There is considerable evidence that mandatory treatment of addiction is more successful than methods that leave the decision-making to the addicts. Unfortunately, “bodily autonomy” is mindlessly invoked to reject that approach. That such a rejection constitutes a de facto partnering with major pharmaceutical corporations, which have heavily profited from the sale of opioids, is blithely overlooked by progressives, who claim to oppose “Big Pharma.”

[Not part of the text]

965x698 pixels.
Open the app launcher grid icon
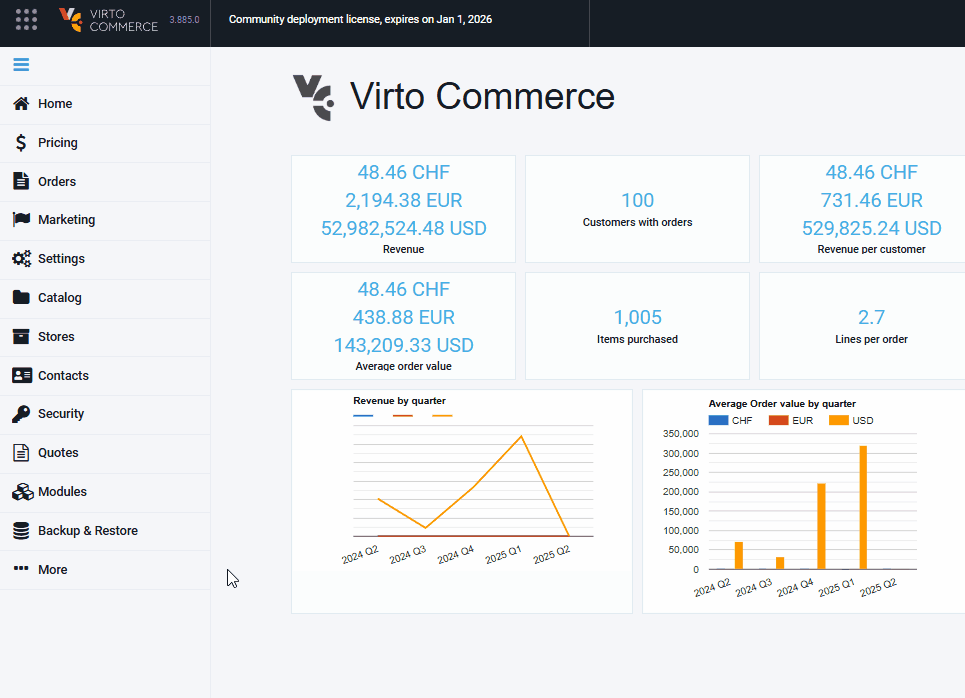27,19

The racial element of homelessness in San Francisco is hard to miss. Only 6 percent of the city’s population is black, but blacks are almost 40 percent of the homeless. It is asserted that only racism could produce such a perverse fact. But racism cannot be the cause of rising addiction and homelessness. The two have increased precisely during a period in which the manifestations and consequences of racism, especially their effect on racial disparities in wealth and income, have steadily declined.
The real causes of homelessness are linked to the failures of progressivism’s view of human nature. Poor individual choices—made in a social and cultural context wherein no effort to regulate, denounce, and punish transgressions is permissible—will inevitably yield negative ends. Shellenberger cites one black, former homeless respondent making the point bluntly: “The streets didn’t choose me; I chose the streets.” This man admirably admits the moral irresponsibility of the decision-making framework that led him to a life of crime, addiction, and homelessness. That this perspective can barely be hinted at in our public debate without a shrieking denunciation is an indication of our inability to handle the truth.
The basic problem Shellenberger outlines was diagnosed more than a century ago by the founder of modern sociology, Émile Durkheim. He argued that anomie, or normlessness, is a major problem in modern societies. Humans have a natural tendency toward insatiable desires. Absent regulation, we will incessantly pursue things we cannot obtain. We will be thereby condemned to a perpetual state of unhappiness.
Nothing in our organic or psychological constitution enables us to fully regulate such desires. We need a source outside ourselves to do the required work. Only society can fulfill this function, in Durkheim’s view, since its moral power is superior to the individual and recognized by the individual as such. But the progressive outlook sees as illegitimate any external efforts to mold or control individual behaviors that can be understood as expressions of identity. The progressive view of human nature, therefore, could scarcely be more antisocial and allergic to the only means for controlling anomie.
Policy in San Francisco allows almost no role for moral regulation from outside the individual. Unrelenting hostility to law and order drives the worldview behind that policy. A former police officer succinctly expresses the impossible situation into which police are thrown:
Everyone was mad … the homeowners would get mad because you didn’t move the homeless who were sleeping in front of their house. Then, when you tried to help the homeless, someone would start yelling about police brutality. And everyone had a cell phone camera on you.
Now, who would want that job? No one? In progressive San Francisco, maybe that’s the point.